Figure 3. Combined disruption of IL-6 and CXCL8 signaling reduces or eliminates metastatic lung colonization.

Mice inoculated with 1 × 10⁶ luciferase-expressing OS-17 cells were treated with pharmacologic inhibitors of IL-6 (sc144, inhibitor of IL-6ST), CXCL8 (DF2156A, inhibitor of CXCR1 and -2), or both. (A) Bioluminescent imaging completed at 28 days after inoculation. (B) Gross appearance of representative lung blocks taken from the mice identified with red frames in A at the time of euthanasia (endpoint criteria, or day 200 for mice 1 and 9 of combined treatment group) shows no microscopic evidence of tumor in long-term survivors. This included some mice, such as mouse 10 of the combined treatment group (endpoint at day 72) that showed response at early time points, but subsequently developed metastasis.

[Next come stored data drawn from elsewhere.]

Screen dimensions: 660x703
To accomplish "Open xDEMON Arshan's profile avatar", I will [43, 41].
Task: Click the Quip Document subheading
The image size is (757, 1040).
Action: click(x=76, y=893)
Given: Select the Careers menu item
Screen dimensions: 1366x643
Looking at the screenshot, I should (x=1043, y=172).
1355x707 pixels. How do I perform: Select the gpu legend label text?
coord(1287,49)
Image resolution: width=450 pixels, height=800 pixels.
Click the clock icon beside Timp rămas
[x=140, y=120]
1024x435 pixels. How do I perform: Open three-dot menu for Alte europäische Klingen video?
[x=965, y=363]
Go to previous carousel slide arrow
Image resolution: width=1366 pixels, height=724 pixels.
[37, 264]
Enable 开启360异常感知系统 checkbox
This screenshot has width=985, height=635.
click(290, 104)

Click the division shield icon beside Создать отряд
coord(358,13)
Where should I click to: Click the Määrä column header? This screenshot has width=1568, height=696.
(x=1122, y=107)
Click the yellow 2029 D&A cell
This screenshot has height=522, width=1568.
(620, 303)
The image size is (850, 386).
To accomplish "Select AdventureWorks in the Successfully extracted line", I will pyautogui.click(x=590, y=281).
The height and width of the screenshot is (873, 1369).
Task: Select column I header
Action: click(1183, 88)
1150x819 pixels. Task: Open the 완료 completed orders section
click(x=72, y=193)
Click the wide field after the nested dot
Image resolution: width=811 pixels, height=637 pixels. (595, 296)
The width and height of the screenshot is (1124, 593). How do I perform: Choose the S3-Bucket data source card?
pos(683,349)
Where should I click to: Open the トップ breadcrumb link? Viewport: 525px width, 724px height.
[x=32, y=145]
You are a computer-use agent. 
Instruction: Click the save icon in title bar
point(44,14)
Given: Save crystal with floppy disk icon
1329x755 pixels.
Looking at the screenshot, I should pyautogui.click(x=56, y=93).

Scale bar: 2 mm. (C) Quantification of the lung-field bioluminescence from day 14 (n = 10 mice per group). (D) Survival analysis of the mice shown in A. As noted, treatment continued until day 42, then was stopped. Mice that received combination therapy experienced significantly better outcomes than those who received no treatment or treatment with only 1 inhibitor (n = 10 mice per group, P value in comparison to vehicle control). (E) Validation studies confirm the results found in A. Mice surviving beyond 200 days were euthanized. Mice that died during the study, but had no evidence of metastatic tumor burden on necropsy (n = 3) were censored in this analysis (n = 25 mice per group). No Tx, no treatment. **P < 0.01; ****P < 0.0001 by 1-way ANOVA with Tukey’s post hoc test (C) or Mantel-Cox log-rank test (D and E).